General Smedley Butler (USMC Archives)

Butler apparently shared the fictional Burt’s sentiments about the profoundly un-American nature of such plans, however. After leading the conspiracy’s members along for a time in an effort to learn more about their intentions, in November 1934 Butler began testifying about the plot to the House of Representatives Special Committee on Un-American Activities (also known as the McCormack-Dickstein Committee). At first Butler’s claims were largely dismissed in the media, with the New York Times referring to the idea as nothing more than a “gigantic hoax.” But when the committee released its report in February 1935, after more than two months of testimony and other committee hearings and investigations, Time magazine noted that “a two-month investigation had convinced [the committee] that General Butler’s story of a Fascist march on Washington was alarmingly true” and that the committee “also alleged that definite proof had been found that the much publicized Fascist march on Washington, which was to have been led by Butler, … was actually contemplated.”

Butler refused to lead and instead exposed that proposed march on Washington. Ironically, just a year earlier, he had supported a very different march on the nation’s capital. In the summer of 1932, a group of World War I veterans calling themselves the Bonus Expeditionary Force marched from around the country to Washington, seeking long-delayed (and in the depths of the Depression, desperately needed) compensation for their military service. The participants in this “Bonus Army”” would camp in the city’s Anacostia Flats area for weeks, where they were visited and addressed by none other than Smedley Butler. Indeed, Butler and his son Thomas ate and spent the night with the veterans, and the next morning he gave an impassioned speech to the Bonus Army, calling them fine soldiers, praising their cause, and noting that they had every right to protest and lobby the government on its behalf. Unfortunately the Hoover Administration disagreed, and soon after Butler’s visit, the marchers were violently evicted and their camp was burned down. But in 1933 Franklin and Eleanor Roosevelt (who had also visited the camp) offered them jobs with the newly created CCC. Amsterdam also incorporates the story of the Bonus Army; Burt and his friends are veterans themselves and advocates for veterans who had attended the 1932 Bonus March.

The Bonus Army Camp, Anacostia (Library of Congress)

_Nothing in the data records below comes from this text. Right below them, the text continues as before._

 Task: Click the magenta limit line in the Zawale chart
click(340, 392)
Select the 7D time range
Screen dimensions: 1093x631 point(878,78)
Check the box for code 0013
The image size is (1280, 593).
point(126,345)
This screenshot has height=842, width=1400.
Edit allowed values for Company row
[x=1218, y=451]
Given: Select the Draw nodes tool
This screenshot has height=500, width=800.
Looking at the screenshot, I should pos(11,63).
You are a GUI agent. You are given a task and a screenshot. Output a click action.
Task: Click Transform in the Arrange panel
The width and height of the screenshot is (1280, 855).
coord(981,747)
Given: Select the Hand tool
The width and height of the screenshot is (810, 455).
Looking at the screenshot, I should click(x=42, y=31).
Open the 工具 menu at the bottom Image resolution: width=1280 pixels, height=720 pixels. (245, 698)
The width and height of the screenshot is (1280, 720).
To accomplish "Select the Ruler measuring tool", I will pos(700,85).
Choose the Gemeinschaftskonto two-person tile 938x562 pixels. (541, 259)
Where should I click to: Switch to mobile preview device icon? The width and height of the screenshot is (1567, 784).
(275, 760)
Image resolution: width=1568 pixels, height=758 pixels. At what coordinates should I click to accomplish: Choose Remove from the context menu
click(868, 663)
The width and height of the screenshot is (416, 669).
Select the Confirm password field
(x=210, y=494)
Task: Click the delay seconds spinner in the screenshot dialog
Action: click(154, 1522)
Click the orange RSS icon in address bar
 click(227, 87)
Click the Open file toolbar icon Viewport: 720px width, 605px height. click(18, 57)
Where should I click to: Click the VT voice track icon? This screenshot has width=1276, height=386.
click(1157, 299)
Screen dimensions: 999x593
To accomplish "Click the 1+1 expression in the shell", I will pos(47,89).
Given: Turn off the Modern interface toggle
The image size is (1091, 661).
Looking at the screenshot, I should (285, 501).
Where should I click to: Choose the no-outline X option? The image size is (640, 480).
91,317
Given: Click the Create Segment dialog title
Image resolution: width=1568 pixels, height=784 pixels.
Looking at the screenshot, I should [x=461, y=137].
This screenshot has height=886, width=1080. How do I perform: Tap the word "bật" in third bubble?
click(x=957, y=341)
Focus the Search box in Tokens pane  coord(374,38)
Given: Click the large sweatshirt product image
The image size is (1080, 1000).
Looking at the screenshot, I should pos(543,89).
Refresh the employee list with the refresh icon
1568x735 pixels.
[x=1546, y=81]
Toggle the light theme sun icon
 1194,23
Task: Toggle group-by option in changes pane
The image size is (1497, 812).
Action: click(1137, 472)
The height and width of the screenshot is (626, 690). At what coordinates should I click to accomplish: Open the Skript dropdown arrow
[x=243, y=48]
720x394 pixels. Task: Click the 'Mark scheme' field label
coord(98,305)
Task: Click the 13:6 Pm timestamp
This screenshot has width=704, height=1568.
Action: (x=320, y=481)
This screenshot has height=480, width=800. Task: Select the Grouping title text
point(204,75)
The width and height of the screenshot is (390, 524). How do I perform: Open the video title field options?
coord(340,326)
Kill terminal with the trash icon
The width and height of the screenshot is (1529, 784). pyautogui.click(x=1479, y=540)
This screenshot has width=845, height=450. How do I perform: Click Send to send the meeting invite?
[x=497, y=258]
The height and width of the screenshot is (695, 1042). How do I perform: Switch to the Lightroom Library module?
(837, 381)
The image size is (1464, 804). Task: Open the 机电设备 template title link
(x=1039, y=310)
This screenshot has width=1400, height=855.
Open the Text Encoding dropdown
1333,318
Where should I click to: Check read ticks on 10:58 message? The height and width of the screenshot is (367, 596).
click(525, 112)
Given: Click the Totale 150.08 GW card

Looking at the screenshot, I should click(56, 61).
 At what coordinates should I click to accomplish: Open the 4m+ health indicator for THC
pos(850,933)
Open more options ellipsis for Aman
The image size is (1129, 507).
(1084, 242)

Both the Business Plot’s proposed march and the Bonus Army’s achieved one were tellingly part of 1932-33 America, so I can’t entirely agree with Burt’s perspective that “What’s more un-American than a dictatorship built by American business?” That alliance of business and Fascism (abroad and at home) was a frustratingly central element of America in the 1930s. But at the same time, in the battle for America, I entirely agree with Smedley Butler — that the Bonus Army represents the best of America, in direct contrast to such creeping Fascism. As this film helps remind us, those battles are crucial parts of our past and entirely ongoing in our present.